Google and Samsung just launched the AI features Apple couldn’t with Siri
Google just announced that Gemini will soon be able to take care of some multi-step tasks on your phone, like ordering food or hailing a car, starting first with the Pixel 10, Pixel 10 Pro, and the just-announced Samsung Galaxy S26 phones. It all sounds a bit like features Apple announced for Siri way back at the 2024 Worldwide Developers Conference — before Apple delayed those planned features in March 2025 and which still aren’t released.
Onstage, Sameer Samat, Google’s president of Android, showed off a demo of how Gemini’s new agentic features would work to help wrangle a pizza dinner order from his busy family group chat. Samat asks Gemini to look at the chat thread and figure out what to order, and then make the order with a delivery app. Onscreen — in a prerecorded video, it wasn’t live — you can see Gemini figuring out what everyone wants from the group chat and showing that in a window. Then the user, via voice request, tells Gemini to complete that order, naming a specific pizzeria. Gemini then clicks through GrubHub to prep the order, all still onscreen. When the order is ready, Gemini sends an alert so the user can review it and actually press the submit button.

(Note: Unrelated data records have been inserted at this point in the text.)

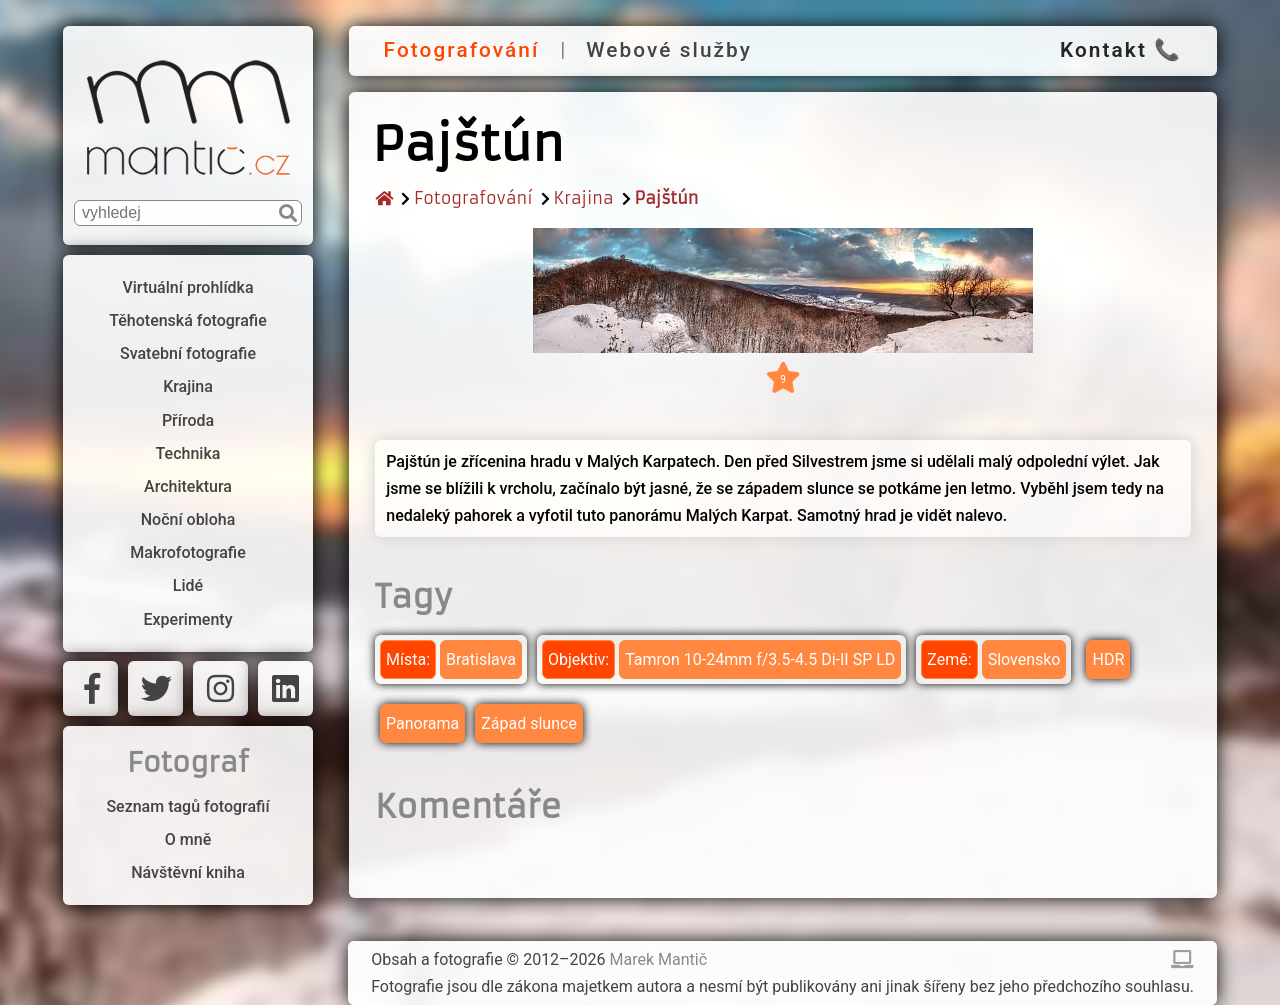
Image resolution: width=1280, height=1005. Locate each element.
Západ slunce (529, 723)
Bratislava (481, 659)
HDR (1108, 659)
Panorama (422, 723)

Setting aside that this situation doesn’t seem that complicated to do by yourself in the GrubHub app (or even by calling the pizzeria to talk through it with a human), this is a potentially big moment for agentic AI. Google just recently added the ability for Gemini to auto-browse for users in Chrome, and being able to do something similar right inside of Android feels like a logical next step; Google clearly wants Gemini to be thought of as a helpful agent or productivity partner rather than just a chatbot or a series of AI models.

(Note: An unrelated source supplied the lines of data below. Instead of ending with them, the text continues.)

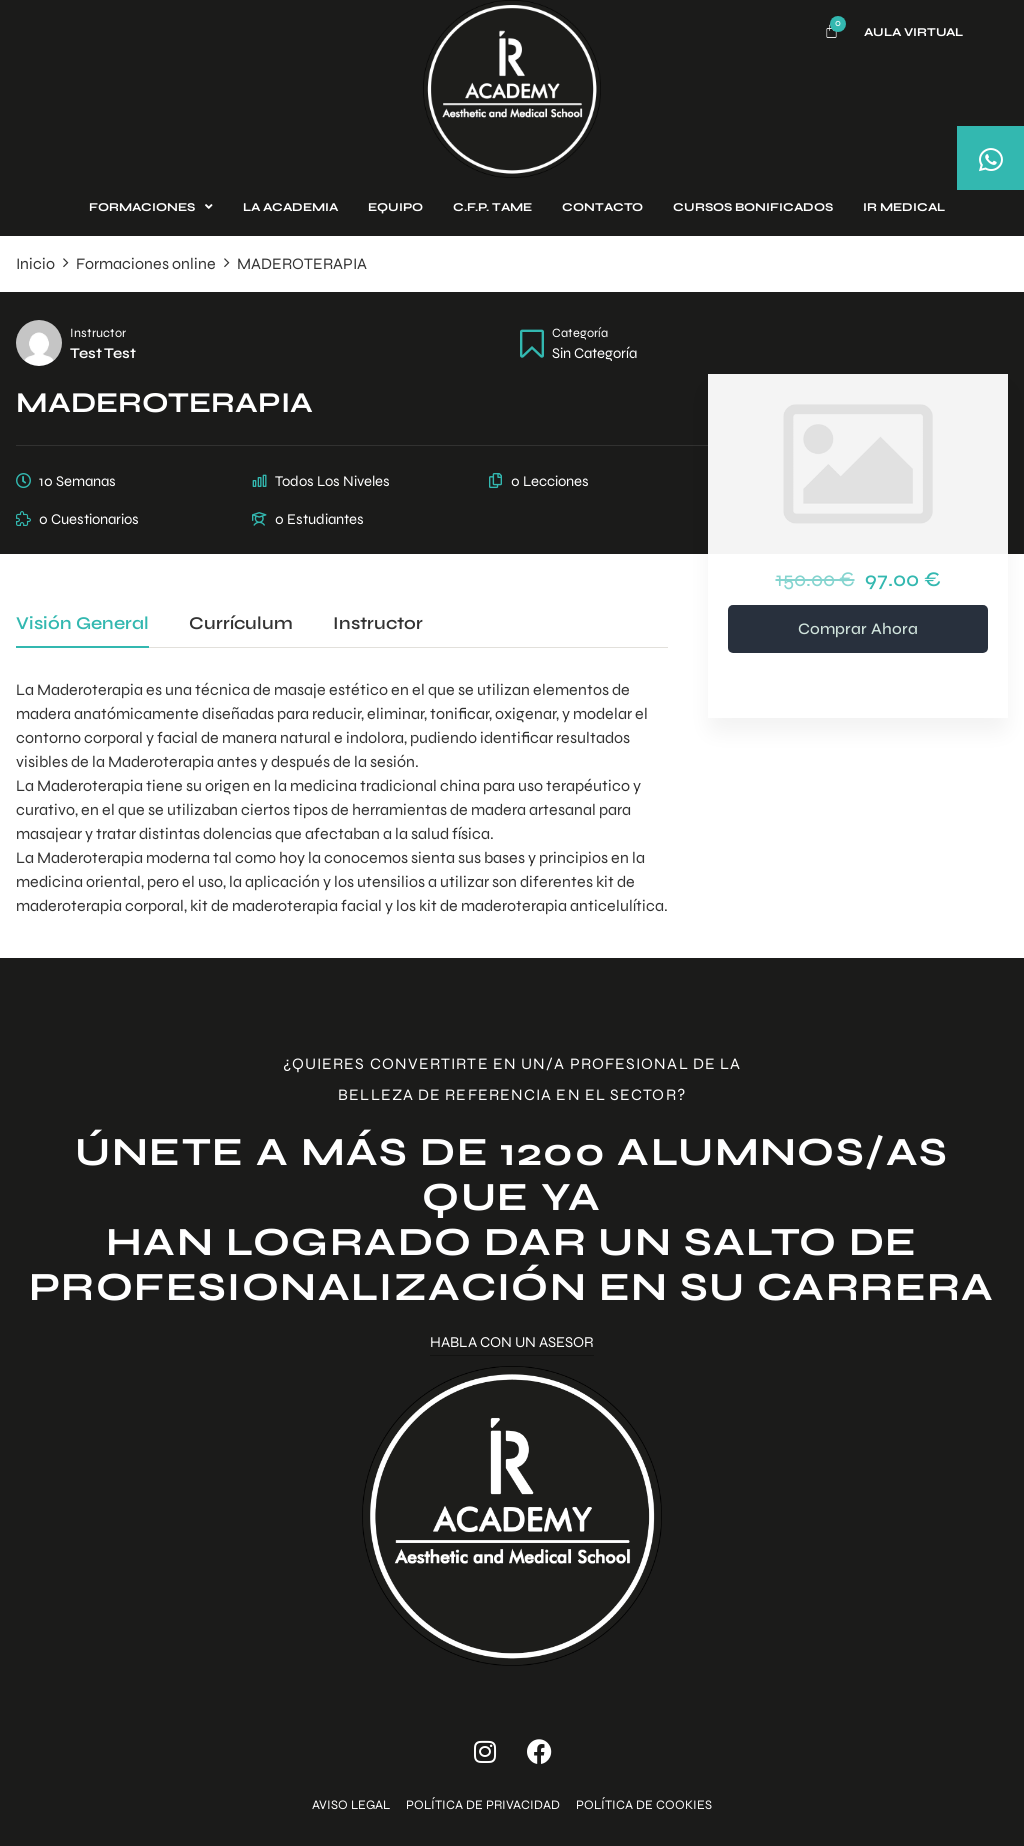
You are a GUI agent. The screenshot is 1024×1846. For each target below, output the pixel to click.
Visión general (82, 624)
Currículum (241, 624)
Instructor (98, 332)
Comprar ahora (858, 628)
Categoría (580, 332)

Assuming the agentic Gemini features also launch “soon” like Google is promising and that Apple doesn’t pull a rabbit out of its hat, Google will also beat Apple to the punch on some of its most impressive Apple Intelligence demos — also only shown in prerecorded videos — from that WWDC 2024 show. One feature Apple showed off would have let Siri understand what’s on your screen and take action on it, meaning you could ask Siri to add an address from a Messages thread to the contact card of that person you’re texting with. Apple demoed how Siri would be able to take actions inside of and across apps for you. The company said Siri would even be able to understand your personal context, meaning you could ask it when your mom’s flight was landing and the assistant would pull the information from an email and show it to you.
Nearly two years later, none of that is available yet. When Apple announced the features would be delayed, the company even pulled an advertisement showing off the features. And based on reporting from Bloomberg, some of the features may not arrive until iOS 27.
There are still many questions about Gemini’s new capabilities, of course. They’ll need to actually ship. We’ll have to try them to see if they are as useful and functional as advertised — Google is calling this initial launch a “beta,” so there could be some rough edges. And we don’t know how many developers will actually let Gemini browse through their apps on behalf of users, which Verge editor-in-chief Nilay Patel likes to call the DoorDash problem. (Google says Gemini will be able to work in “select rideshare and food apps.”)
But Google seems to have leapfrogged Apple in a big way, and now Apple has even more to do to catch up.